» Source records:
--------------------------------
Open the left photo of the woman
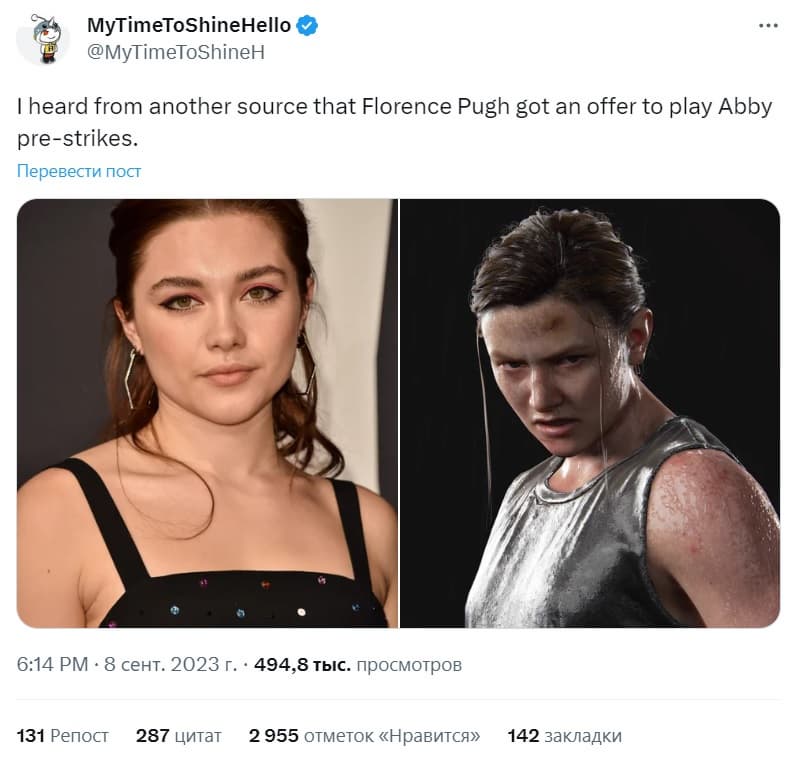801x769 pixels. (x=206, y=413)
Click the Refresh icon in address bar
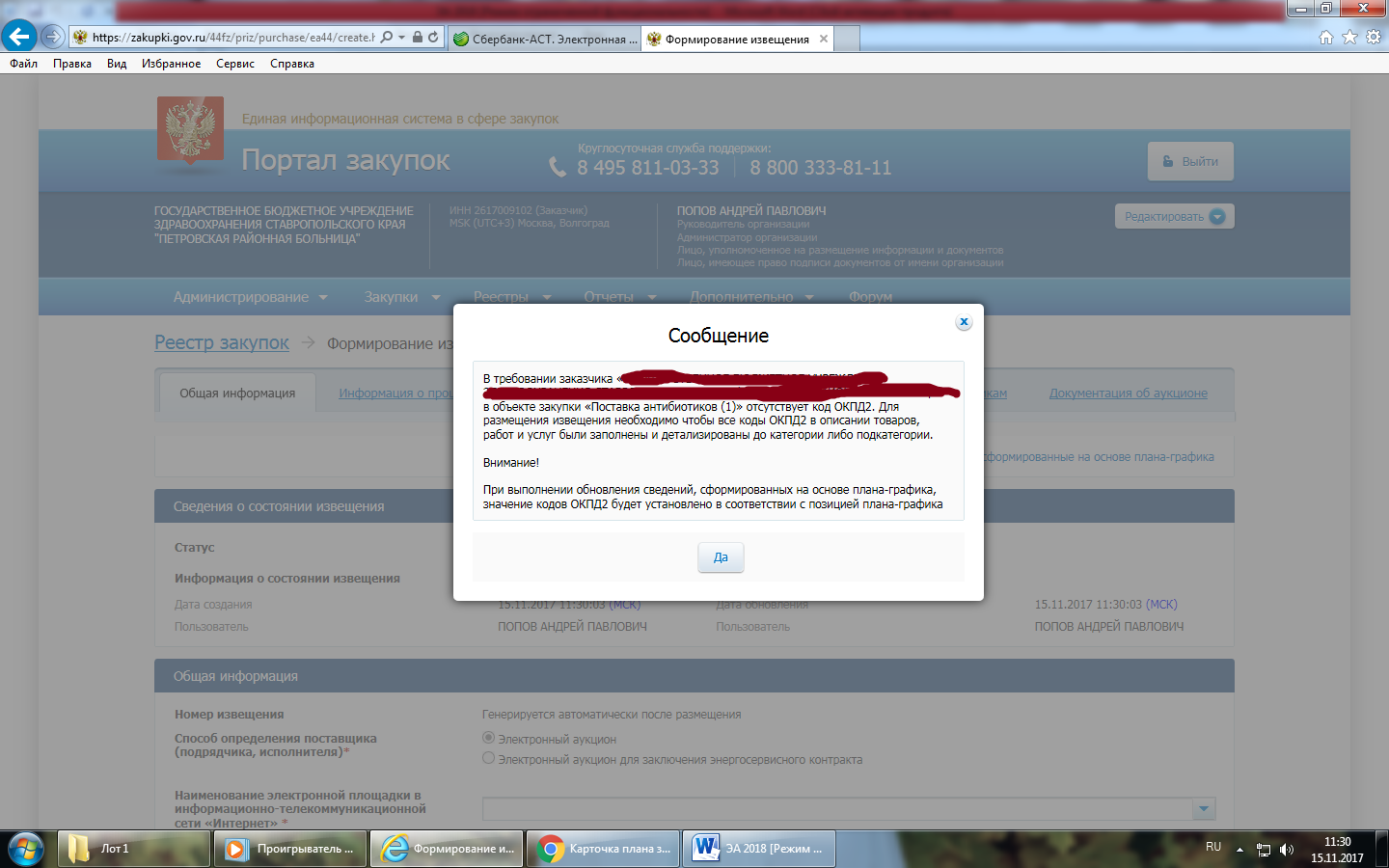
--------------------------------
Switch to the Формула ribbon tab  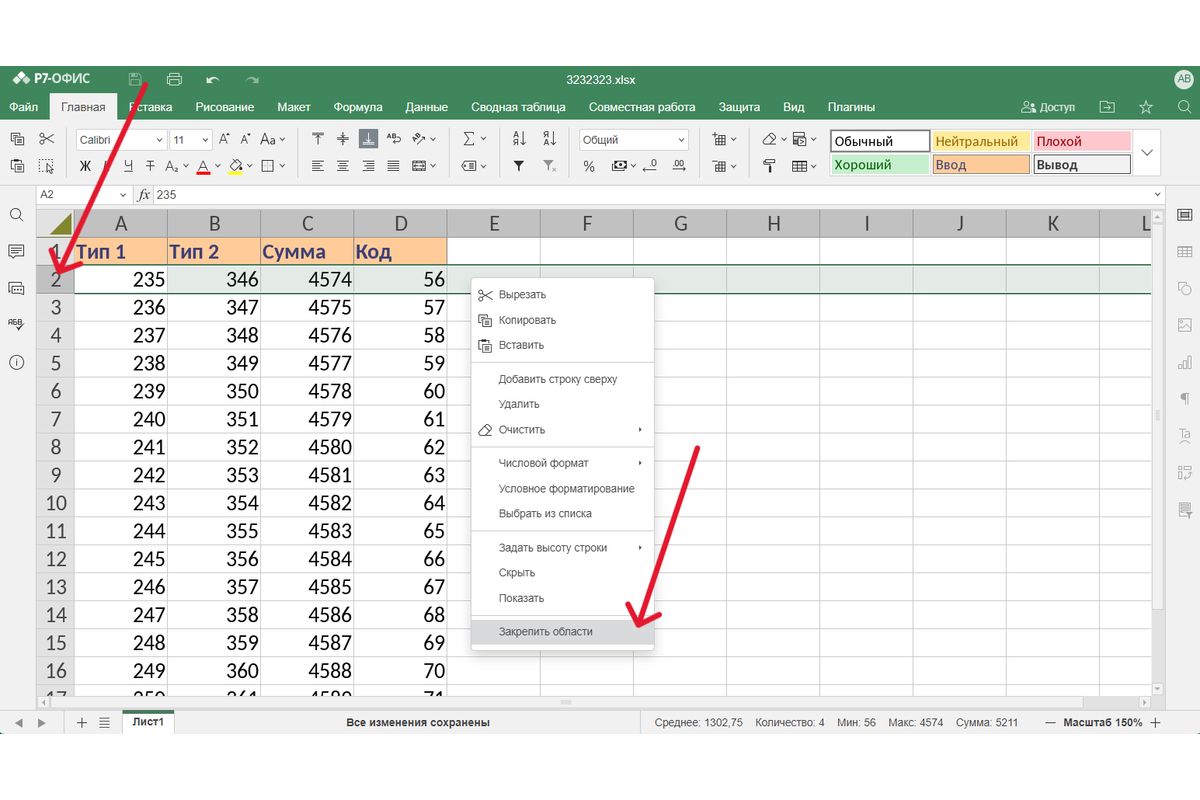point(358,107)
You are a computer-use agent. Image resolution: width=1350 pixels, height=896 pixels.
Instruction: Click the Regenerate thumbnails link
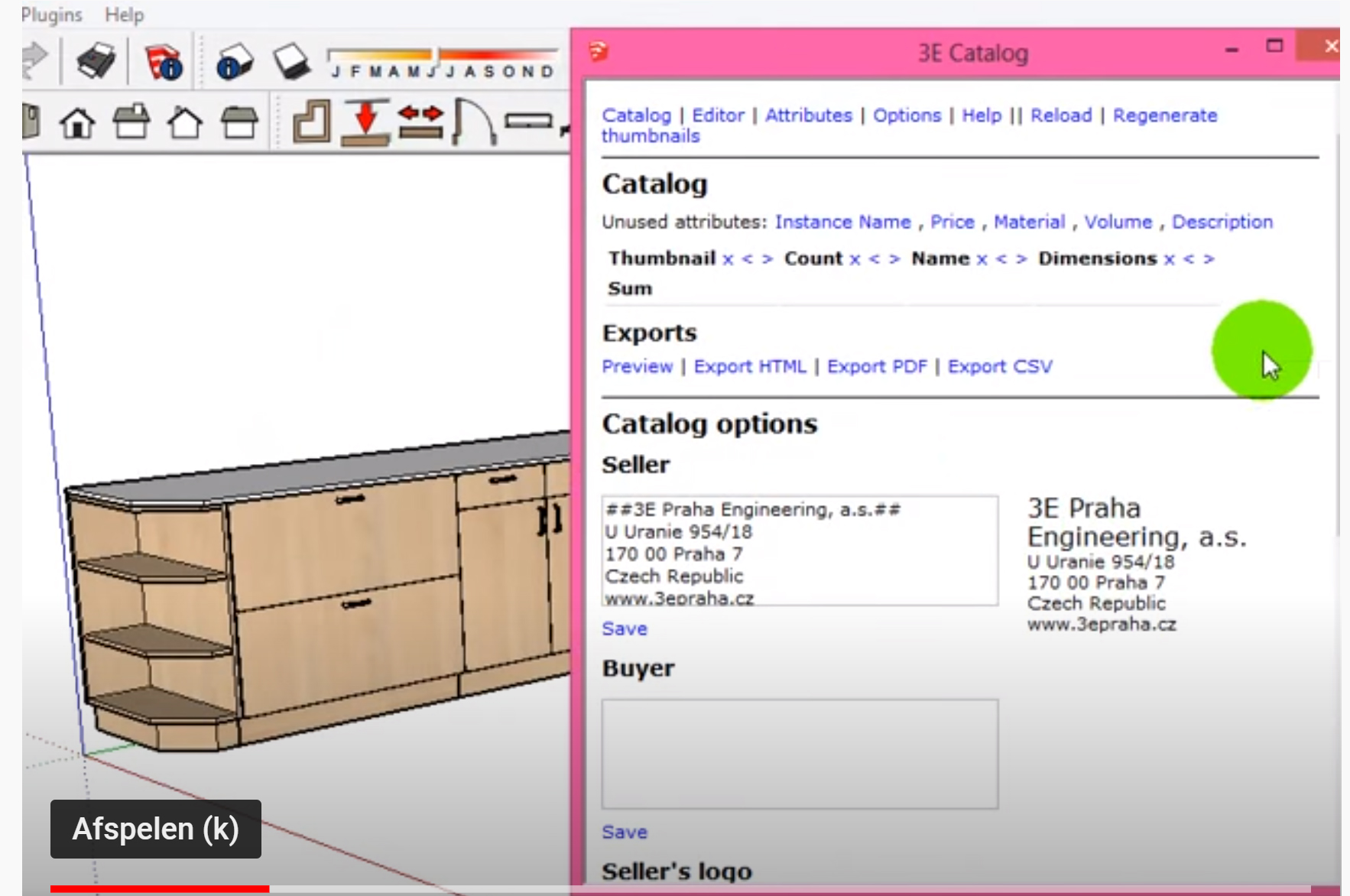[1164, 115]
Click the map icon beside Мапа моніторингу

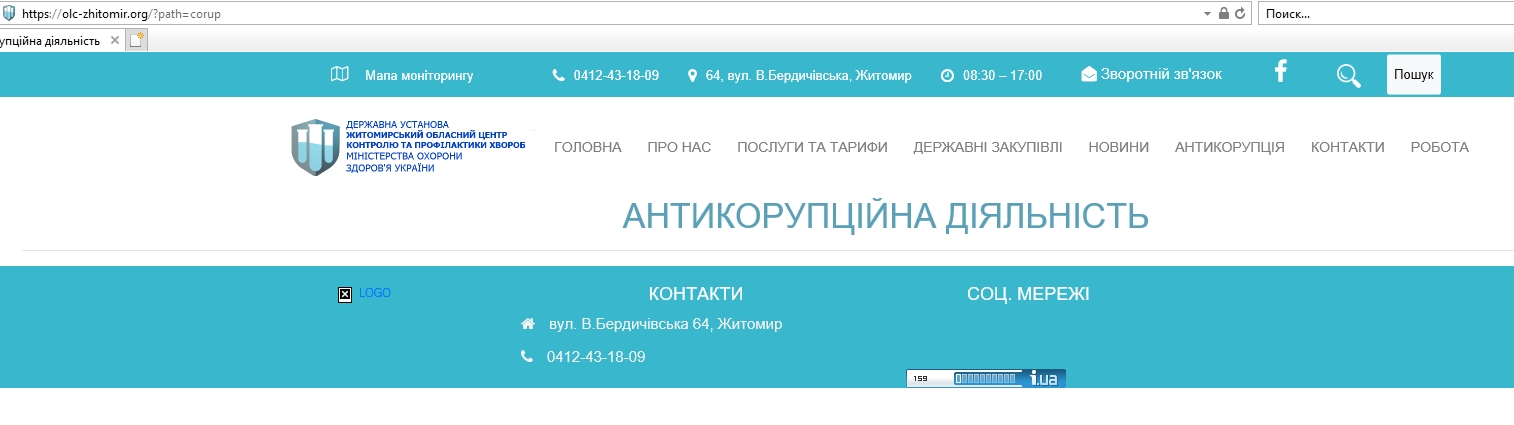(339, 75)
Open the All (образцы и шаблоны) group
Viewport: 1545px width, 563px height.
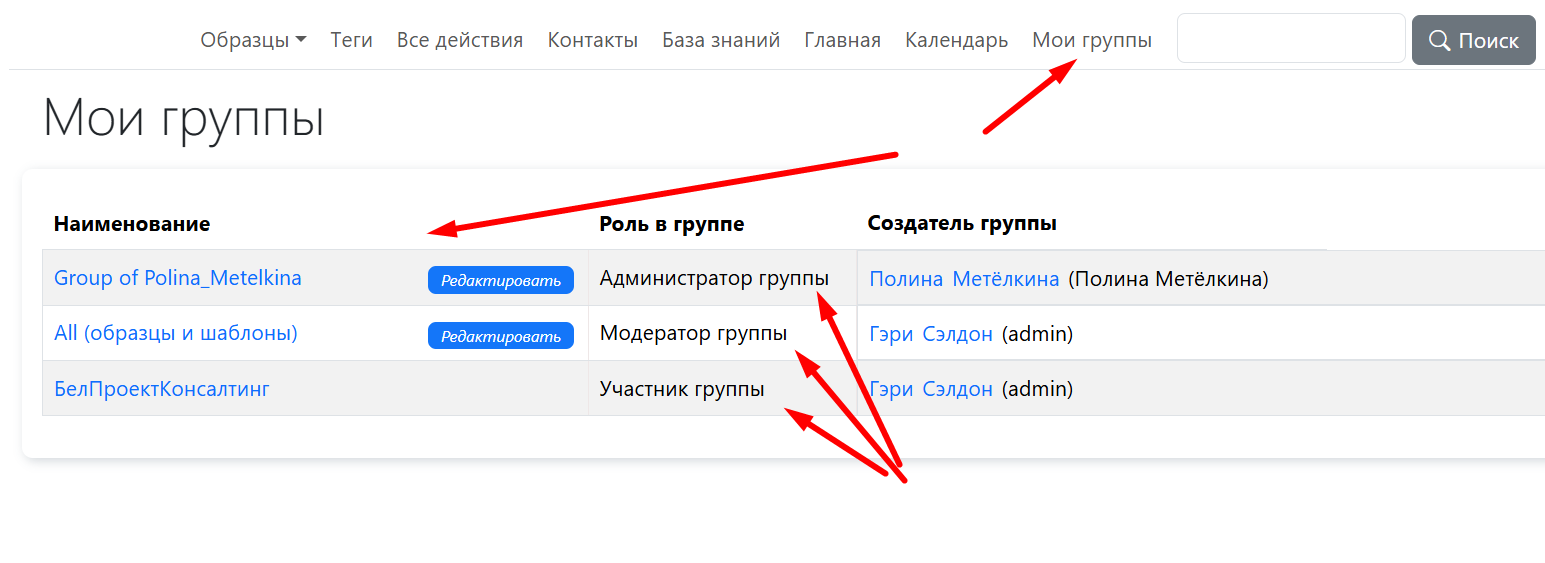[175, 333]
--------------------------------
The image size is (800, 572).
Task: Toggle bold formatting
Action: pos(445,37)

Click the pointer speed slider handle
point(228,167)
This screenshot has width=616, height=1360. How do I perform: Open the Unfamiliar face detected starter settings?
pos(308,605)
--------------------------------
In the listing above, find the line containing "Open the left photo of the woman" and the line containing "Click the Refresh icon in address bar". Print those two lines and every line between them exactly, with no pictures.

Open the left photo of the woman
801x769 pixels. (x=206, y=413)
Click the Refresh icon in address bar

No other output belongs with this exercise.